A trip to Zambia would not be complete without a visit to Victoria Falls – the largest waterfall on the planet and one of the natural wonders of the world. It is also known locally as Mosi-oa-Tunya (Tonga for ‘the smoke that thunders’). One million litres of water plunge down the Zambezi gorge every second, creating a thunderous roar and a massive mist spray that soaks you from head to toe, especially on the bridge, roughly a kilometre away from the actual falls. During full moon, visitors can view the mystical magic of a lunar rainbow (‘moon-bow’) – one of the few places in the world where this natural phenomenon occurs.
Livingstone, on the Zambian side of the Falls, is a tourist mecca that caters to backpackers as well as the more lavish at heart and is considered the adventure capital of Africa. Adventure-junkies can choose from a long list of options to get their pulses racing including a bridge bungee jump, ‘swing and slide’, abseiling, river boarding, helicopter and microlight trips and the ultimate adventure activity, white-water river rafting.

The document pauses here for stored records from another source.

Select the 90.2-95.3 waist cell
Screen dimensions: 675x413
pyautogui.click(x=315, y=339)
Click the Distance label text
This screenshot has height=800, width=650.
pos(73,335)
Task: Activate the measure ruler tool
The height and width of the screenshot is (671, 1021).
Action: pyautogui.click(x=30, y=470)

With such a diverse menu of adventure activities, the choice was difficult and due to our hectic schedule, there was only time for one. To maximise our adventure output, some of us opted for the white-water river rafting in the magnificent Batoka gorge. Passing through massive canyons stretching into the heavens, it looked like another river safari, but that was until we heard the roar of the rapids approaching in the distance. That’s when things started getting serious.

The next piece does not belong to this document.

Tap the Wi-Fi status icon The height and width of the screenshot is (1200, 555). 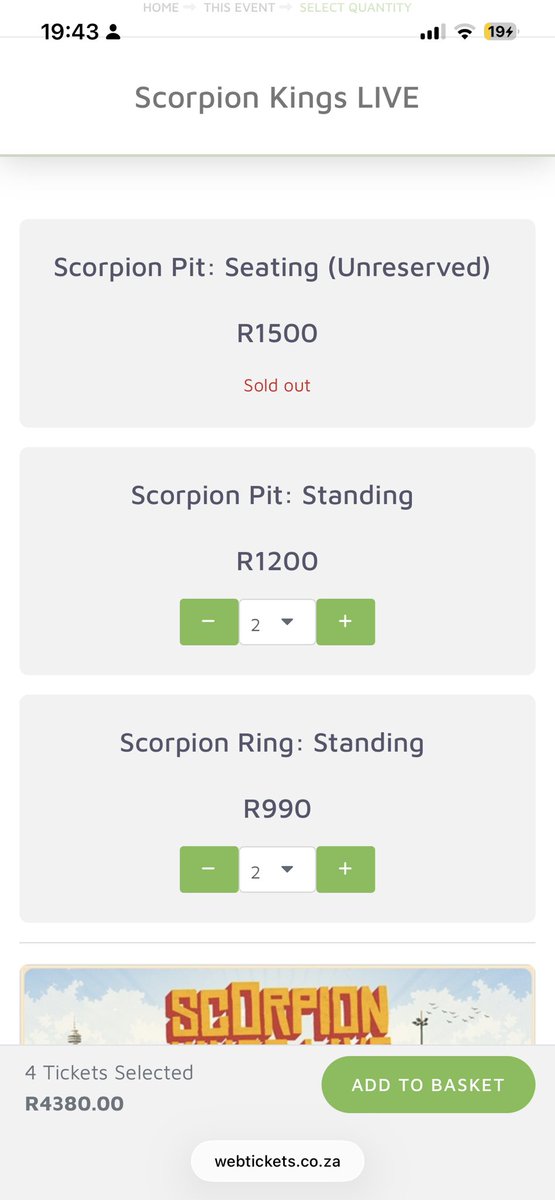[x=463, y=32]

This four-hour trip consisted of a total of 25 rapids, many of them classifieds as Grade 5 torrents featuring extremely difficult, long and violent rapids, steep gradients, big drops and pressure areas. It wasn’t long before the rapids capsized our inflatable and dumped us into the wild waters. Luckily, we emerged unscathed, but the experience is scary and exciting at the same time and we quickly gained a new respect for the mighty Zambezi. What’s more, the operators are highly professional with support crew (on land and water) always on-hand and ready to assist.